CNA 1 was interviewed on 12/15/08 at 11 A.M., and CNA 2 was interviewed on 12/17/08 at 7:49 A.M. CNA 2 said that she cut Patient A's meat. Sometime during lunch, Patient A began coughing. CNA 2 said that she asked Patient A if he was "OK" and he responded, "Yes." She said, "He was still chewing. Still coughing." Both CNAs stated that Patient A was removed from the dining room as he "slumped" in the wheelchair. CNA 2 described and demonstrated how she performed an abdominal thrust, a fist punch to Patient A's mid thoracic area. CNA 2 said that the attempt was unsuccessful, and that Patient A was unresponsive. The CNAs said that LVN 1 responded to the call for assistance. LVN 1 performed several attempts at the Heimlich maneuver. CPR (cardio pulmonary resuscitation) was started. The facility called 911, the paramedics arrived at 1:12 P.M. According to the paramedic report, Patient A was initially noted to be "apneic (no breathing) and pulseless (no pulse)." After unsuccessful ALS (advanced life support) care, Patient A was pronounced at 1:29 P.M.

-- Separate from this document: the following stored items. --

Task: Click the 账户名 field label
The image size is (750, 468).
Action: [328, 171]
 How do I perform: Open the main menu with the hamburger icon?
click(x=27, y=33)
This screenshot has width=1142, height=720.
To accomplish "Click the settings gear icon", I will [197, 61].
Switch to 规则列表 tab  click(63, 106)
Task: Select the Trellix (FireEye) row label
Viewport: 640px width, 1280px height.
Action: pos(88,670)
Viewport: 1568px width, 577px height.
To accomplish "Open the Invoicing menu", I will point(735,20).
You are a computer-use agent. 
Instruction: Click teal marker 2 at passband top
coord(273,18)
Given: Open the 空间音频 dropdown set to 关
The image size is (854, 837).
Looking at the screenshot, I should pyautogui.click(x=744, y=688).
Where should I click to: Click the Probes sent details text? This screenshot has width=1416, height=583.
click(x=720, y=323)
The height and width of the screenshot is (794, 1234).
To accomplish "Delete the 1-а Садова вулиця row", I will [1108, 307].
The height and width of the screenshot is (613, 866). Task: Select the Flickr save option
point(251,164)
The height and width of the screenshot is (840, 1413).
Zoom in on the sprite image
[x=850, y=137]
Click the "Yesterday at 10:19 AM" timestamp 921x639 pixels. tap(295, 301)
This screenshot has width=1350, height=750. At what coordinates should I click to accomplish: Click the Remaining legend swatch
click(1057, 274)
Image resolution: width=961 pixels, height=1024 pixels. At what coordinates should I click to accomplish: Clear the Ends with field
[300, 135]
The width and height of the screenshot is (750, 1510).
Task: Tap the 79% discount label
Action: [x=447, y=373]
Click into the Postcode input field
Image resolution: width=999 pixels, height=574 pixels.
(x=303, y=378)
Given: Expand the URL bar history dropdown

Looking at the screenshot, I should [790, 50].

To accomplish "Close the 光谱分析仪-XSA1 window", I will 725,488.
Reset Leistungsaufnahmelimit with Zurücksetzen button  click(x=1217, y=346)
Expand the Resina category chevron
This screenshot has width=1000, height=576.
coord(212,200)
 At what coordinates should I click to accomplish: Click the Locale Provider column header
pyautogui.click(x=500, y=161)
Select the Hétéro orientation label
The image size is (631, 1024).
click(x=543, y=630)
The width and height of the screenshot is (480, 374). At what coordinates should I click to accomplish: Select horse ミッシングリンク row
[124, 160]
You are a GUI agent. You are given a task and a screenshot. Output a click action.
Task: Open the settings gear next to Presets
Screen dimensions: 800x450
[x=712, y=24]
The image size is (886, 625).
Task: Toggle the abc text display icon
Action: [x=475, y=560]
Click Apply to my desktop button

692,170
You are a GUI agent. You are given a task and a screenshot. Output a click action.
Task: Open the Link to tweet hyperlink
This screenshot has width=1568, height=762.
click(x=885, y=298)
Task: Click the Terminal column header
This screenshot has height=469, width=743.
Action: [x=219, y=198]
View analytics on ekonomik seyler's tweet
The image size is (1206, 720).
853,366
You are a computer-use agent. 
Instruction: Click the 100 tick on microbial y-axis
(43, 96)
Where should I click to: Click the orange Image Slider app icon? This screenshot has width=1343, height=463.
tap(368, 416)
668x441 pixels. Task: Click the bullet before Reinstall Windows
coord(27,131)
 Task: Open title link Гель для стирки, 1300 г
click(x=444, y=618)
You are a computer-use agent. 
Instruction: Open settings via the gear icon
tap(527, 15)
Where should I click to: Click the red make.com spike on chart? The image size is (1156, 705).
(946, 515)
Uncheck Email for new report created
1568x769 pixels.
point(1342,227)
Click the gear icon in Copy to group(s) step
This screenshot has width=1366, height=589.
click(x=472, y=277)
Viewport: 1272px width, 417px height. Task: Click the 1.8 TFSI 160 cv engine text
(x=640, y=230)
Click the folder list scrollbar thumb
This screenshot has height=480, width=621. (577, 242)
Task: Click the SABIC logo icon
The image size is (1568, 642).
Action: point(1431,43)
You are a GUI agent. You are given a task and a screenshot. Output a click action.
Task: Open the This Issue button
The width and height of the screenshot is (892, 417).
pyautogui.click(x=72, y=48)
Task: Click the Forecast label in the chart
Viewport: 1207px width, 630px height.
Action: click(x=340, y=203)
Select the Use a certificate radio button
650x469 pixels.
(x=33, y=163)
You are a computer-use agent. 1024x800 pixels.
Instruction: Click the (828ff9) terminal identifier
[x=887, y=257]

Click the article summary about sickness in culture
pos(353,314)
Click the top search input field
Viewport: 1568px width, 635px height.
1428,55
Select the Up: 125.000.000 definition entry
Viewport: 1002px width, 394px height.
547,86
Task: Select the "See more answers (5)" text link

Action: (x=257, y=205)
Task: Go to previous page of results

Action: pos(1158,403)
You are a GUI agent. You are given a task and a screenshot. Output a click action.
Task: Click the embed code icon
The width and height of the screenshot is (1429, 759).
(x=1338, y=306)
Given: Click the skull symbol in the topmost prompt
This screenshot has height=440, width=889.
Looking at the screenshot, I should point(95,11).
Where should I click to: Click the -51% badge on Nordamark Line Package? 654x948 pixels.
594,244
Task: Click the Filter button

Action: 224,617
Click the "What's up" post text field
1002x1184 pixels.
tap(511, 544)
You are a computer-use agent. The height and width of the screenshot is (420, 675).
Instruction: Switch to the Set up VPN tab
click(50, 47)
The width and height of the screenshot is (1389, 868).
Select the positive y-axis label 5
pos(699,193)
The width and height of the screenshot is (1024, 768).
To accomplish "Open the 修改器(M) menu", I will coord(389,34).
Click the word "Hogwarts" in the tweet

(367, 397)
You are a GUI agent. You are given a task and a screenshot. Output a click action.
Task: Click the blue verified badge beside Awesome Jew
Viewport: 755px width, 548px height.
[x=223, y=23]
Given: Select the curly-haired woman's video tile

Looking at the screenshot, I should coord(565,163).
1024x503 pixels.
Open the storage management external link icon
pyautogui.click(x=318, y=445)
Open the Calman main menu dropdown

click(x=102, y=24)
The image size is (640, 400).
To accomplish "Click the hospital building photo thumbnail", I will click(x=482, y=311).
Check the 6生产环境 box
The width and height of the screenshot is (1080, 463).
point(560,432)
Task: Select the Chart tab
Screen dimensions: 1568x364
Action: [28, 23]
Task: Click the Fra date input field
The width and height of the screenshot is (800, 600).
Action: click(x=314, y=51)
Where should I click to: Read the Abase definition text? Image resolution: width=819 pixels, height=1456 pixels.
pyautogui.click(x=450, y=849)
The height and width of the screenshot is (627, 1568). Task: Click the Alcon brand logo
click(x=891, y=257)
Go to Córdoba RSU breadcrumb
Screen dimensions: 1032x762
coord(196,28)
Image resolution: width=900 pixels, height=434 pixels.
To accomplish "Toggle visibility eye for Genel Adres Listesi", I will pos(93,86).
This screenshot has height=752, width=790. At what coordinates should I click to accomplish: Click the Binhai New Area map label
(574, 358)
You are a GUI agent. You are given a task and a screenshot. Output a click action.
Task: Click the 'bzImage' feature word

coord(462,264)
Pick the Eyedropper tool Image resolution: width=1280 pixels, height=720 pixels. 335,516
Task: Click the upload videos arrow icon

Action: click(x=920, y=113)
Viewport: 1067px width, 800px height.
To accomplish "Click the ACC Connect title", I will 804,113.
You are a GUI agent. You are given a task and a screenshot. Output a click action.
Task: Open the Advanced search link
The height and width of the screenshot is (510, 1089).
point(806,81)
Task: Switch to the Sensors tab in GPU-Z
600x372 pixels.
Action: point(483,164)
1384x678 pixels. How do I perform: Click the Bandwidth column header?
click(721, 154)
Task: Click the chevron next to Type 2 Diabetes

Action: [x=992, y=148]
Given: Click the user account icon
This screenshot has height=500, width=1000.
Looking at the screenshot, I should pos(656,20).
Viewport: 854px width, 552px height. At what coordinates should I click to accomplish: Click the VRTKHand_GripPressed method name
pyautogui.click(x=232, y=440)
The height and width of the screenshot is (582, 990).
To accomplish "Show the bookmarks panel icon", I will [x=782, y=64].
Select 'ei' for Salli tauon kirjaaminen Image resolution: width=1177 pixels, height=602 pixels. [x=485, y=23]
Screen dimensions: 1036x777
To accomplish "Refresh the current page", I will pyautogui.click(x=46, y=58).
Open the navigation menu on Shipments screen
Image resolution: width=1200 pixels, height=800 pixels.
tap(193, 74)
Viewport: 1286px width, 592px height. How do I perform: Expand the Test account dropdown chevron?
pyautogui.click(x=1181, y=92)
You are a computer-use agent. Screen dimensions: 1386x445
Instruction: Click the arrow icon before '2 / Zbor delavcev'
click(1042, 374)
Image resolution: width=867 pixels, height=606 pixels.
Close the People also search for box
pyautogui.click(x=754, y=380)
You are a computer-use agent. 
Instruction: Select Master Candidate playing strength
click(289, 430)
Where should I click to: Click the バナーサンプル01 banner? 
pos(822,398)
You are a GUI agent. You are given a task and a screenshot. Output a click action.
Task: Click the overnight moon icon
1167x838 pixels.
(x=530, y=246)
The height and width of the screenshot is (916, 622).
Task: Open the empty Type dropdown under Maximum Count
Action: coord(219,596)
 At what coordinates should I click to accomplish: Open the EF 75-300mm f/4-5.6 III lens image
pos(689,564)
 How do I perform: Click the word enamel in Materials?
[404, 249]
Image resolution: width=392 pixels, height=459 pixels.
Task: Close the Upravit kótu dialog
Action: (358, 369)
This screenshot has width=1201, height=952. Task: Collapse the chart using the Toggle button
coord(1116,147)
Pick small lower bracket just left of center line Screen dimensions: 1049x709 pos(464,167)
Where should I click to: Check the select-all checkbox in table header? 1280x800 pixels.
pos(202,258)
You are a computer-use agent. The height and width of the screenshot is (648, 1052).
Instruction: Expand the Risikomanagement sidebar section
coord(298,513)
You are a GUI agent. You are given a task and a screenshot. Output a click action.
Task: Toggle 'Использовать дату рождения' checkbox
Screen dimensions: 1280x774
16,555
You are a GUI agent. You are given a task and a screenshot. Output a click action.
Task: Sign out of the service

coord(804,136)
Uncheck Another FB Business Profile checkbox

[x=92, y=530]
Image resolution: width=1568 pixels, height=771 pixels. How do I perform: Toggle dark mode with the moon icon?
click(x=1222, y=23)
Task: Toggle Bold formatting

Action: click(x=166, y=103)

The autopsy report for Patient A, dated 12/4/08, showed that a "Soft food bolus completely occluded the distal trachea (wind pipe) just above the carina as well as the right main stem bronchus. Microscopic examination of the lungs documented a background of emphysematous change with focal areas of older early organizing pneumonia with vegetable debris and multinucleated giant cells consistent with previous aspiration." The cause of death was asphyxia [suffocation] due to aspiration of food bolus.

These violations presented either an imminent danger that death or serious harm would result or a substantial probability that death or serious physical harm would result and were a direct proximate cause of the death of the patient.